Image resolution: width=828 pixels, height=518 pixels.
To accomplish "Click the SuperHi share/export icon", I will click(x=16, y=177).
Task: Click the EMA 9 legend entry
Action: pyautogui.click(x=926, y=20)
=======
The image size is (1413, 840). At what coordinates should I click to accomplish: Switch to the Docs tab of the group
=======
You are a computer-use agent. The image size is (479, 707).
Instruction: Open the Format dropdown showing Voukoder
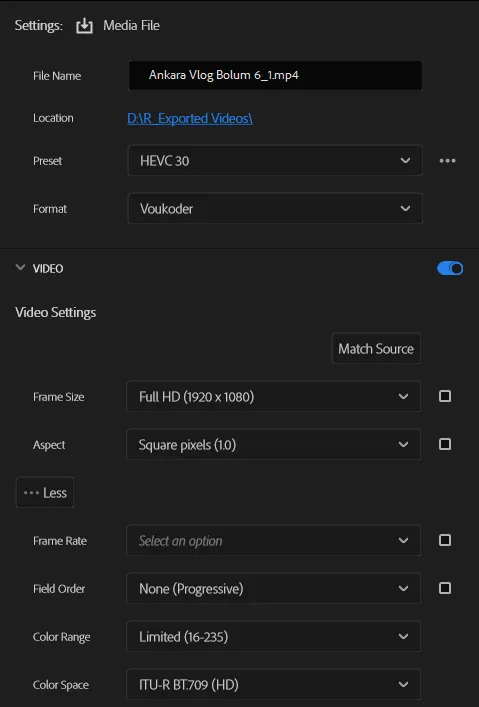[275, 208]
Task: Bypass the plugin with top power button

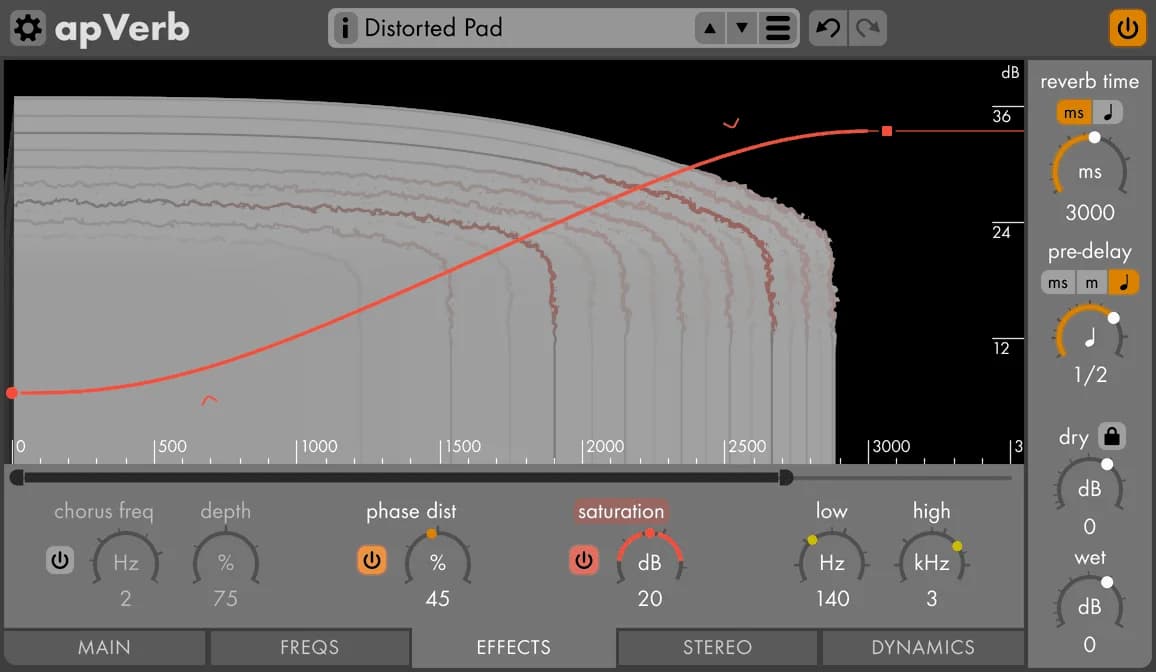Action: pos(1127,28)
=======
> _Exercise details_
Filter the records above down to the lines that hold the string "size".

> _Exercise response_
The image size is (1413, 840). At what coordinates should I click to accomplish: Switch to the Docs tab of the group
You are a computer-use agent. The image size is (479, 707).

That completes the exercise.